A los que participamos en el primer Congreso Nacional de la Juventud se nos señala como los hombres de la generación de 1944. Era la primera oleada colectiva de una nueva pleamar poseedora de las mismas aguas y sales que definieron cívicamente a Acción Comunal en su primera época.
En aquellos días, una gran efervescencia juvenil sacudía rutinas pueblerinas y hasta el ritmo normal de las ciudades. La Joven Veraguas, Vanguardia Coclesana, la Juventud Independiente, la Acción Cívica, la Federación de Estudiantes, los Centinelas del Barú, las asociaciones cívicas de Azuero y 50 organizaciones más, vivían el drama de la Segunda Guerra Mundial y se aprestaban a darle un contenido democratizador al país.
Los jóvenes del Primer Congreso Nacional de la Juventud nos irritábamos ante las estructuras políticas que fuimos encontrando; condenábamos las prácticas orquestales para burlar la voluntad popular; censurábamos cada lesión que recibían las libertades públicas y levantábamos hasta la cima más alta de nuestros ideales los principios de la probidad administrativa.

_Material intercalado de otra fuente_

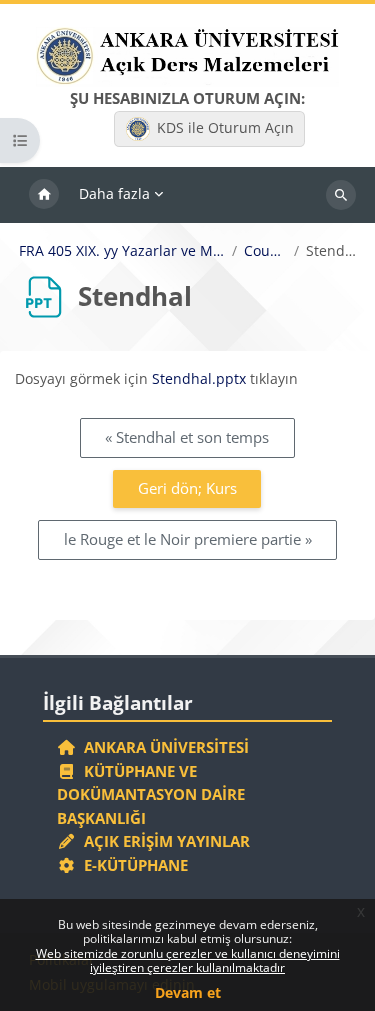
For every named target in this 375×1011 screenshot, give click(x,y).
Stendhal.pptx (199, 378)
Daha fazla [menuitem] (114, 193)
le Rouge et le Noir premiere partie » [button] (188, 539)
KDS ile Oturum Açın (225, 127)
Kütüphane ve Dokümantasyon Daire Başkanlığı (151, 794)
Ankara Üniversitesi (162, 747)
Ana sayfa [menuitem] (44, 195)
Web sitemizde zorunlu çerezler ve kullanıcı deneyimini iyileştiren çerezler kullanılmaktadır (188, 960)
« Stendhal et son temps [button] (187, 437)
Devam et (188, 992)
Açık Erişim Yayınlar (165, 841)
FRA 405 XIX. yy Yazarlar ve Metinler (122, 251)
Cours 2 (265, 251)
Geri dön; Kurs (187, 488)
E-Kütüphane (132, 865)
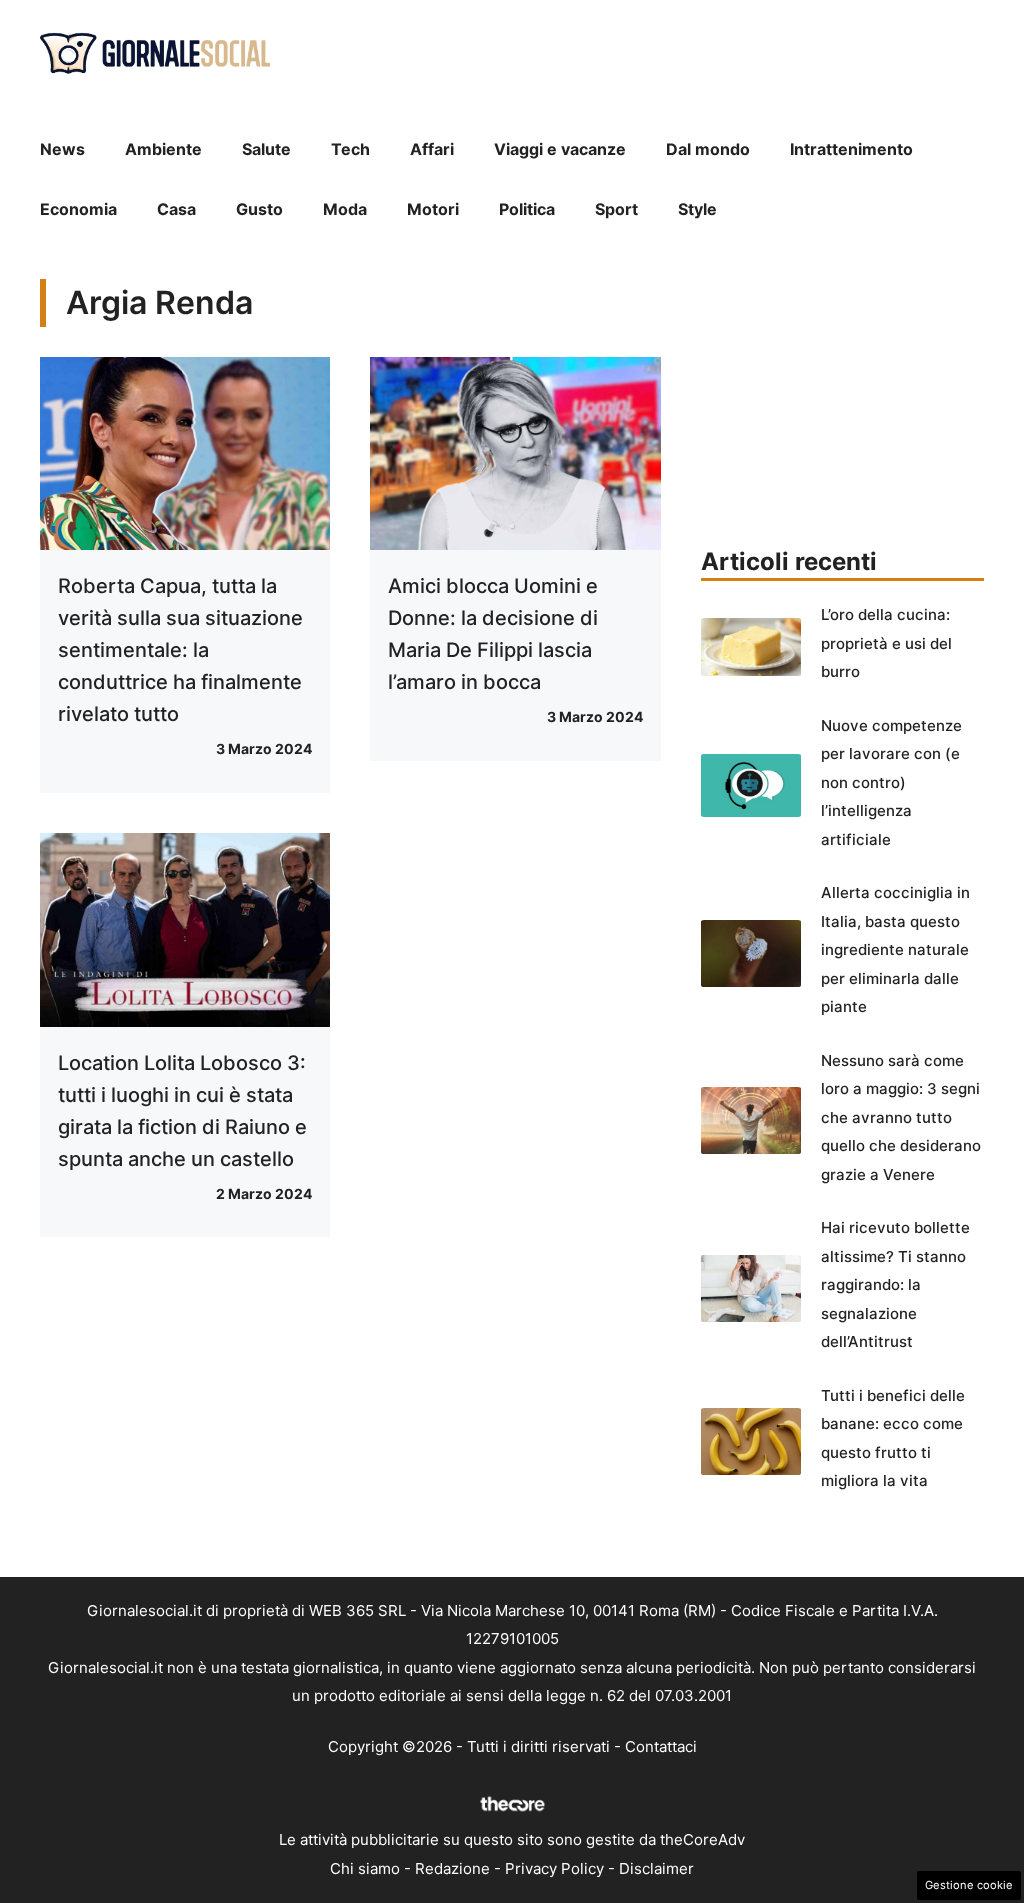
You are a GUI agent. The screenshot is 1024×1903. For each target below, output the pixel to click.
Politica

En ese primer Congreso Nacional de la Juventud nos reunimos los adolescentes de la patria joven. Todos negábamos los códigos existentes, pero todos queríamos un Código de Libertad. Allí planteamos un nuevo orden jurídico que superara la continuidad de situaciones de hecho, nacidas con el golpe de Estado del 9 de octubre de 1944. Los jóvenes queríamos una estructura jurídica nueva, con instituciones realmente democráticas y hacíamos singular énfasis en una institución de sufragio fuerte, cierta y pura. Lanzamos la idea de la asamblea nacional constituyente, como fórmula única para superar la crisis institucional existente y para darle cauce a las nuevas inquietudes del hombre panameño.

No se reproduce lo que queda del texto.